Thanks for taking the time to help out. You have thrown some...
interesting light on my original problems. I'm still working on them,
with some background info on digital libraries in general (from
Witten).

> You must have some content in mind for your library. If not, find
> some old word, PDF, or HTML files to use to get you started on
> building a demo library, just to get a feel for how things work.

I do have some content in mind. Like I said, I wrote the source
documents in text (and lately in HTML, and then in Texinfo), but the
Collector interprets them verbatim (no formatting, no processing, just
regurgitation).

> > Specifically, I need to be able to file documents under a
> > hierarchy (categories). Much like how the Greenstone demo does
> > it. Question is, how do I tell the Collector which category I want
> > which document to fall under? Also, I need documents to belong to
> > more than 1 category. A many (documents) to many (categories)
> > relationship.

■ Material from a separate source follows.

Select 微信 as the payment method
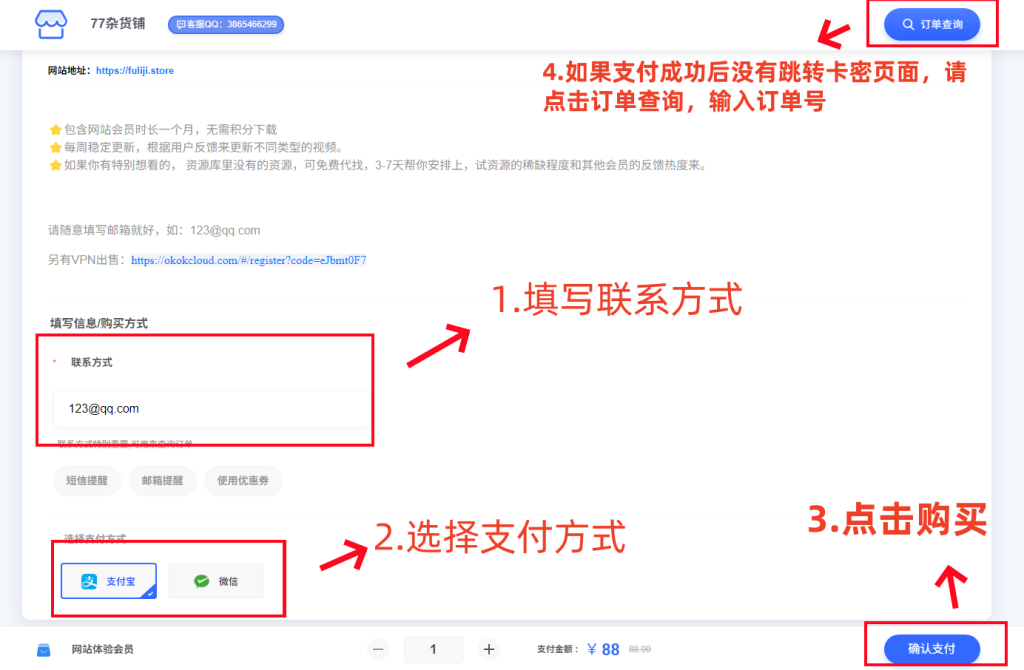The width and height of the screenshot is (1024, 670). point(216,581)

In short, I'm trying to find documentation on "how
> > to write source documents _in_a_format_ that would allow full
> > control over how Greenstone displays and organizes them.

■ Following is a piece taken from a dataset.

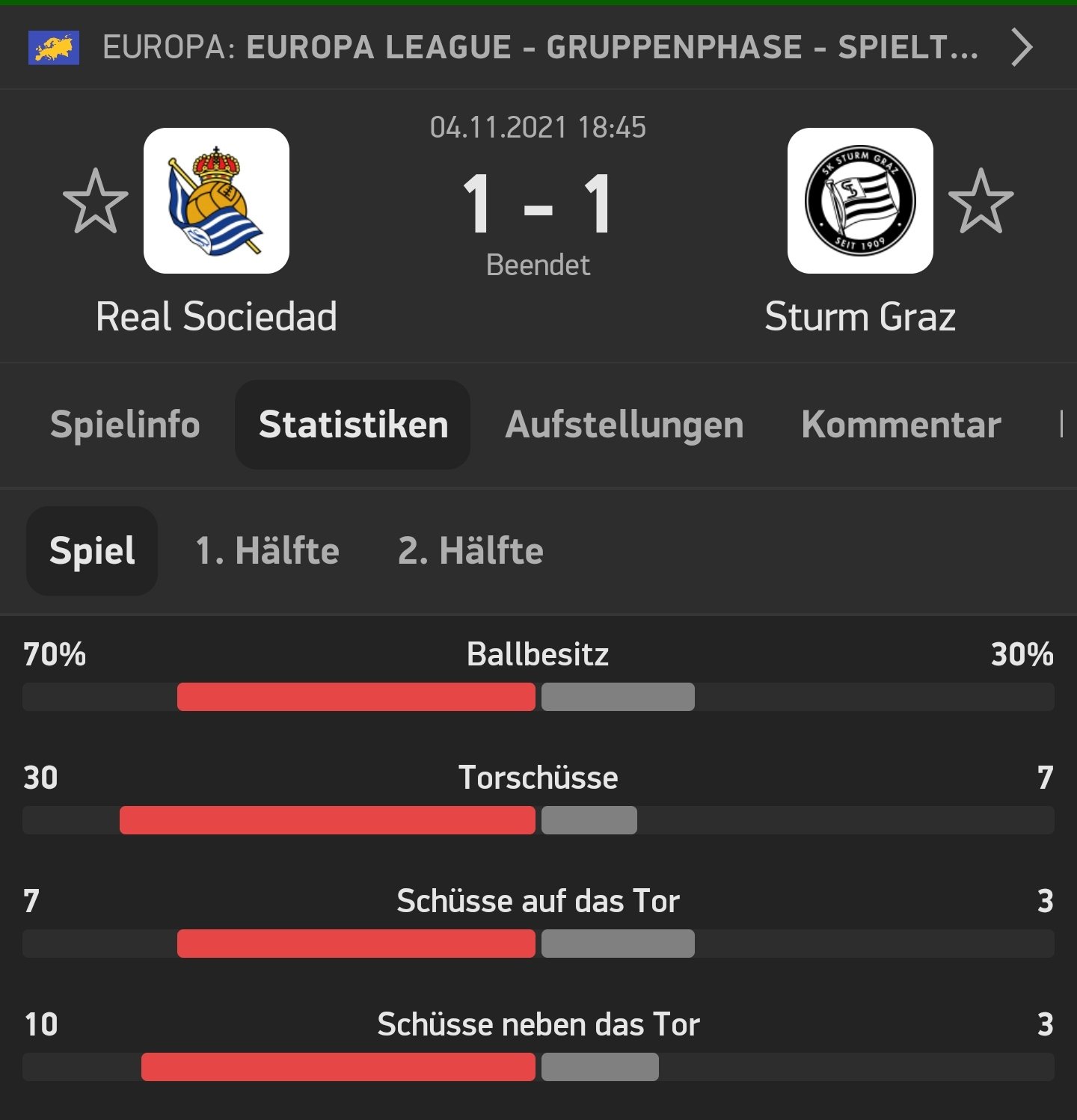The image size is (1077, 1120).
Task: Tap the red Ballbesitz bar
Action: [x=356, y=697]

> You don't need to do anything special to your source documents to
> get them to display in a hierarchical browse structure. The only
> time you may need to edit the source is if you wish to display your
> documents with their own table of contents. I'd suggest you not do
> that until you get everything else sorted.

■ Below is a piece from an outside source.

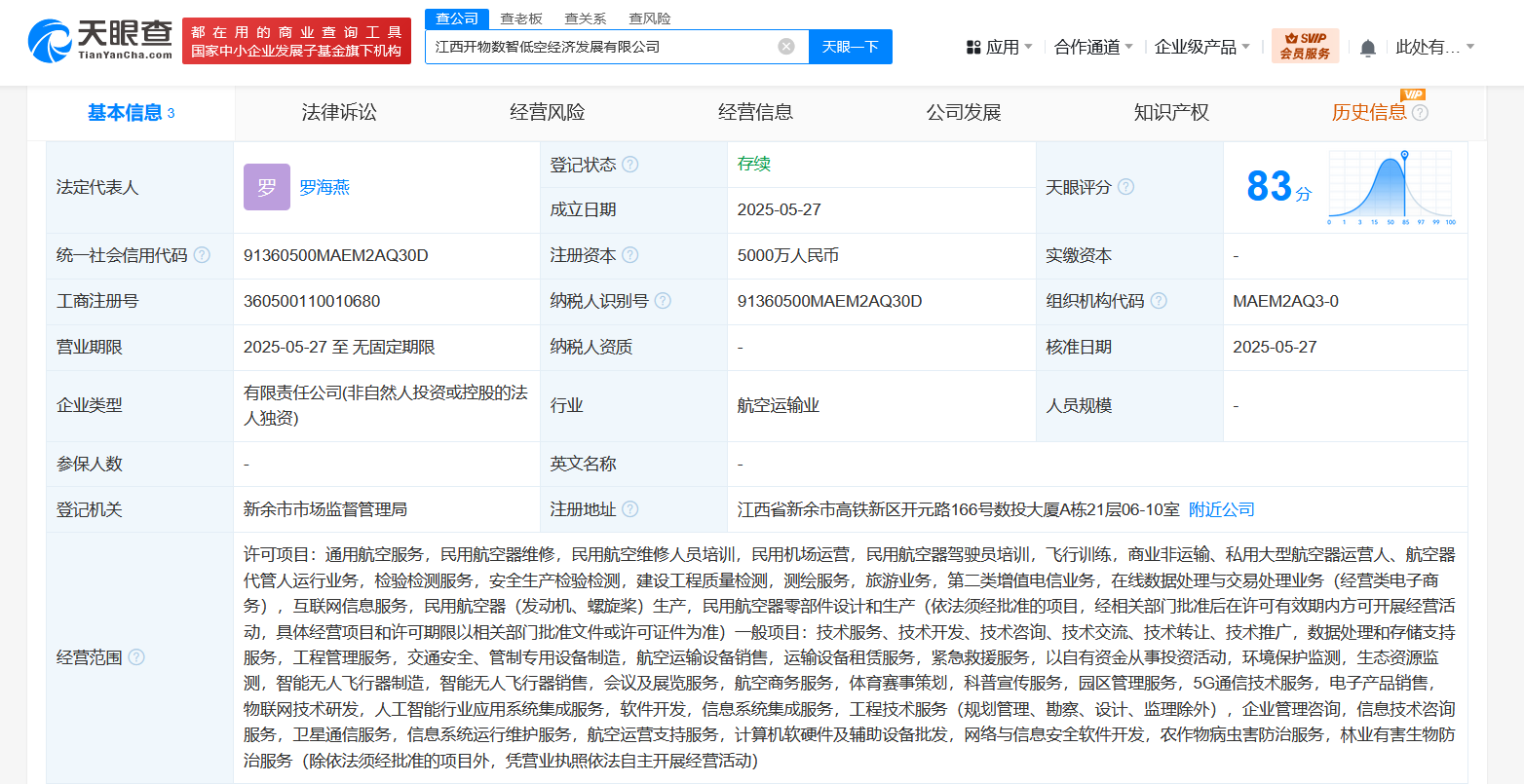
Task: Click the 附近公司 link
Action: click(x=1221, y=509)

Well, Greenstone's demo config does have a hierarchy (books are filed
into different "Organization" categories), so there's no question
about Greenstone's capabilities to solve my particular problems.

I was guessing that Greenstone's designers forgot to include source
documents in that demo (or example). But now I learn (from you) that I
don't have to edit the source to get that hierarchical structure.

I even tried to import source documents into Greenstone's demo config,
to see if I can get the Collector to build with the "Organization"
hierarchy (with my source, instead). The Collector simply says
something like "document(s) not found". I did a control experiment
with the default config. Documents _are_ found.

Now, the million dollar question (or confusion, rather). Yes, I meant
that literally. :-)

Fact is, you have stated that I don't need to do anything special to
my source documents to get Greenstone to display them in a
hierarchical browse structure. This fact is... rather puzzling (or
scary, if seen in another perspective explained below).

Suppose I want a sub-set `A' of documents to fall under category
`B_Cat', and a sub-set `B' of documents under `A_Cat'. (The A-to-B
counter-intuitive flip is deliberate to illustrate a point). How would
the Collector know to sort my documents thus, without my instruction?
:-)

Note, of course, there are many permutations of what I want (or
rather, what is possible) when it comes to filing the documents under
a variable set of categories.

Without going into dry mathematical proofs, I'm sure popular intuitive
logic will somehow detect ... "something scary" in your fact above.

Now, why is it scary? About the only way Greenstone can file my
documents into a hierarchy in precisely the way I want is... if
Greenstone can read my mind! :-) I thought Greenstone is advanced, but
I didn't figure it would be that much ahead of my time.

Sorry for going into the above elaboration. I thought my question was
simple enough, but somehow I get the feeling I'm not reading your
answers correctly.

Granted the answers to my simple question may not be trivial. I need
help, and you're halfway through helping me already. I'm hoping you
could help me just a little more. :-P

Please?

> I'd also suggest that you don't use the collector to build your
> collection. There is a new tool called the Greenstone Librarian
> Interface (GLI) that is much better for designing and building a
> collection. If you have gsdl-2.40a or newer then the GLI is
> included. For more details on how to use it go to
> http://www.nzdl.org/cgi-bin/library?a=p&p=about&c=gsarch and search
> for "GLI".

Now that's a new lead. But I can't find GLI on the forum messages
(from the URL above). Also, I can't run GLI. It gives me the following
error:

Exception in thread "main" java.lang.NoSuchMethodError
at org.greenstone.gatherer.gui.Splash.<init>(Splash.java:58)
at org.greenstone.gatherer.Gatherer.main(Gatherer.java:575)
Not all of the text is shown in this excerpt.